**What you need to do:**
A – From the Howe passage, quote the words from "In September 1916, Howe" to "of Music professor.".
B – Give every movement title of The Olympic Suite that the Howe passage names.

**Document section:**
* * * * * * *
In September 1916, Howe was the pianist and accompanist for several concerts in Alaska and British Columbia and with Aileen Ferluce, an Alaskan prima donna and harpist. In 1922, Howe was the dean of the American College of Music in Seattle. He taught classes, gave concerts and developed the college's course of study. He was also a Seattle School of Music professor.

By December 1922, Howe had composed 200 works. His The Olympic Suite was inspired by a trip on the Great Northern Railway through the Cascade Range and Rocky Mountains in July 1922. It included twelve movements including "Ode to Mount Olympus", "The Red Velvet Rose of Seattle", "The Rippling Waters of Queets", and "Tahoma Suite". Howe performed "The Rippling Waters of Queets" on piano for Washington State Federation Day at the Pacific Northwest Products Exhibition in February 1923. He premiered parts of The Olympic Suite in a series of radio concerts on KDZE that were heard by some 100,000 people. The radio show included Howe's narration, violinist Arnold Krauss, soprano Florita Munson-Wroten, soprano Dimples Marie David, and a chorus of twelve. The Olympic Suite was published as a book with related photographs.

In February 1923, Howe composed "Our Washington", intended to be the state song, with Martha Washington. He composed for the Seattle Oratorio Society in 1928. In 1929, he performed music and gave lecture-recitals for ladies clubs and colleges. One of his lectures, "The Red Devils of the Board of Trade", was not musical and showed his new interest in the stock market and consumer issues. He also wrote The Dragon and Juggernaut of Speculation as Exemplified in Gambling in Prices of Our Food Products.
* * * * * * *
**Record set:**
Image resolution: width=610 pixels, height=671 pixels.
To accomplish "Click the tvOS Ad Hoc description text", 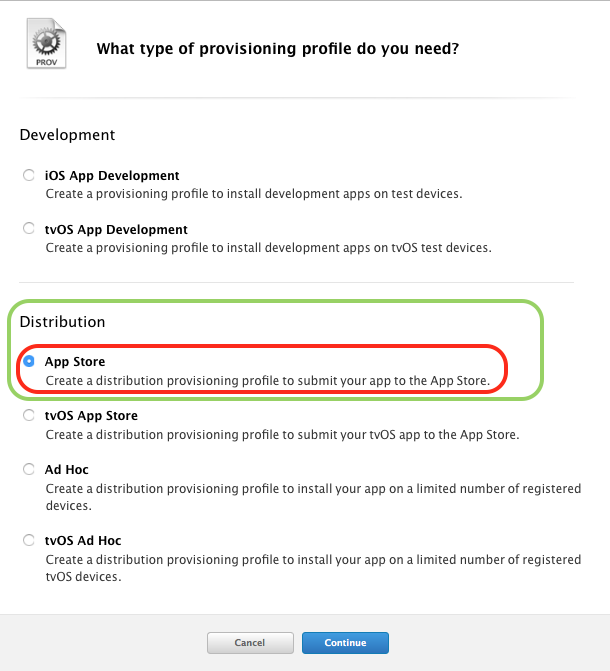I will click(313, 568).
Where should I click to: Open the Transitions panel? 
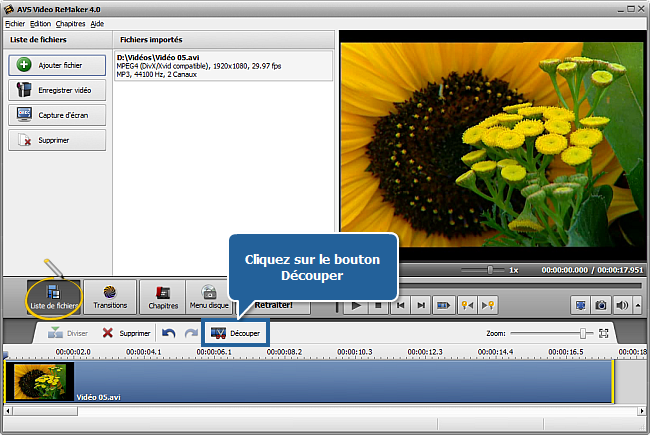[x=110, y=297]
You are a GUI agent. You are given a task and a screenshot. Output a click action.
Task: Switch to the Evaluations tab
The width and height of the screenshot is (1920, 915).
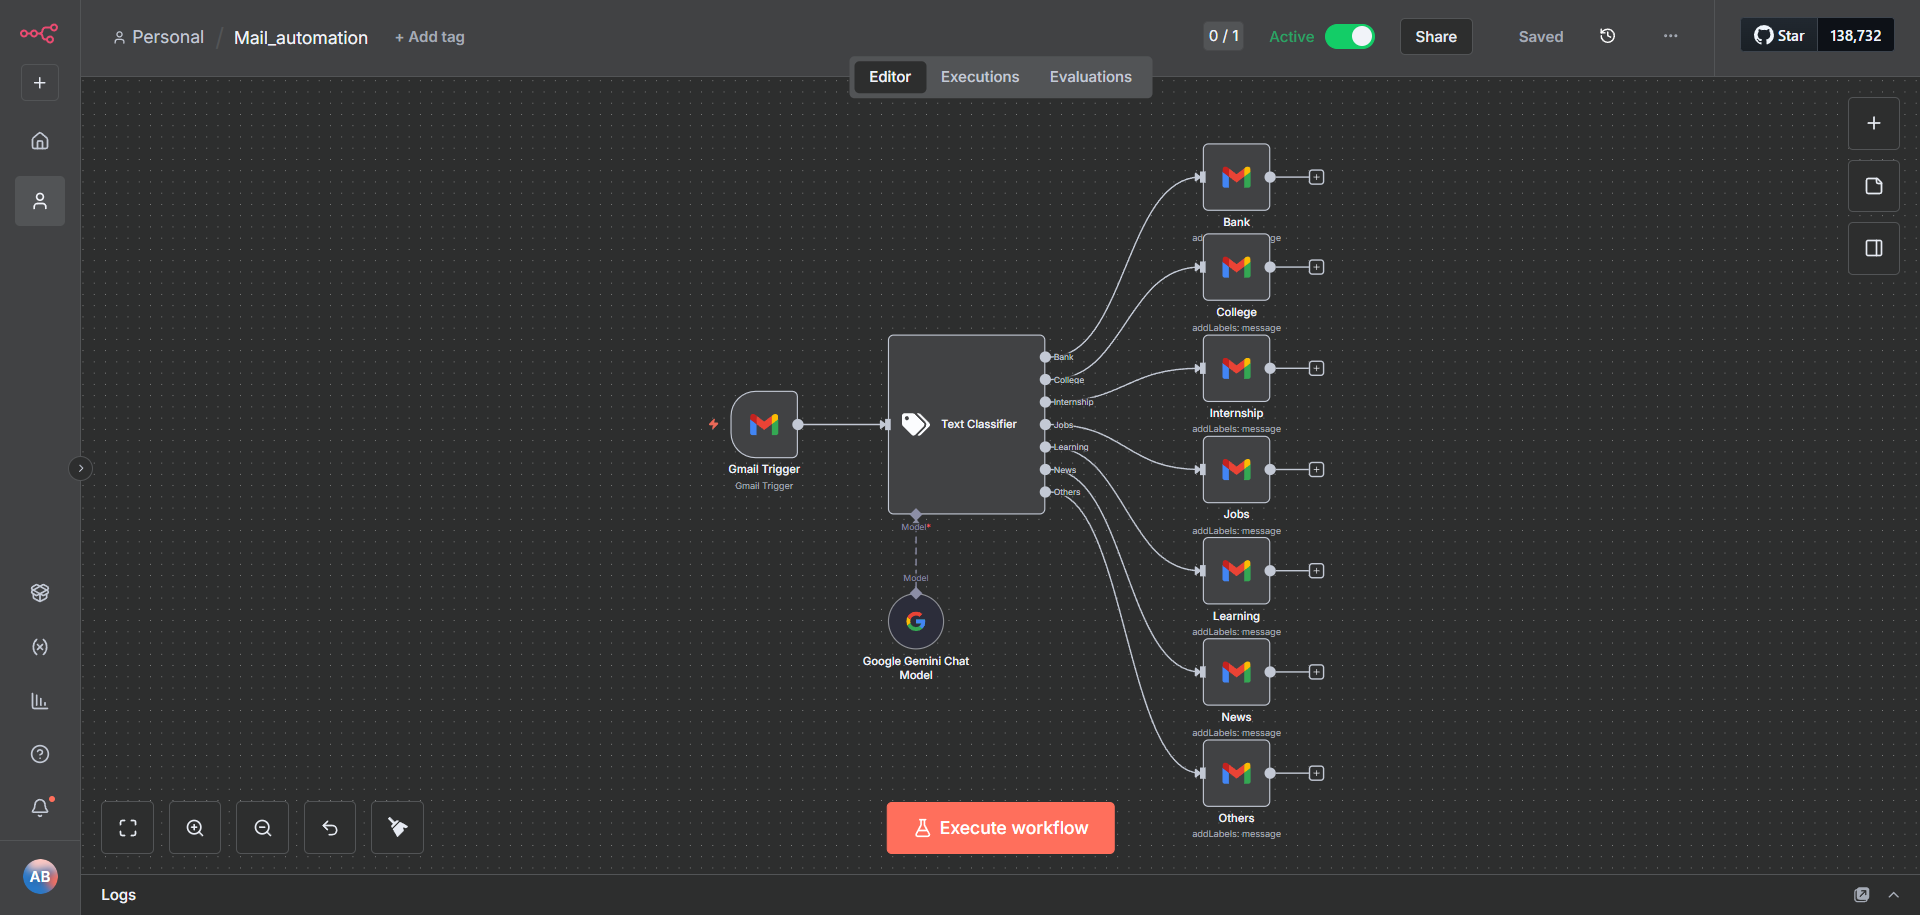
* * * * * * *
**Replies:**
A –
In September 1916, Howe was the pianist and accompanist for several concerts in Alaska and British Columbia and with Aileen Ferluce, an Alaskan prima donna and harpist. In 1922, Howe was the dean of the American College of Music in Seattle. He taught classes, gave concerts and developed the college's course of study. He was also a Seattle School of Music professor.

B –
- "Ode to Mount Olympus"
- "The Red Velvet Rose of Seattle"
- "The Rippling Waters of Queets"
- "Tahoma Suite"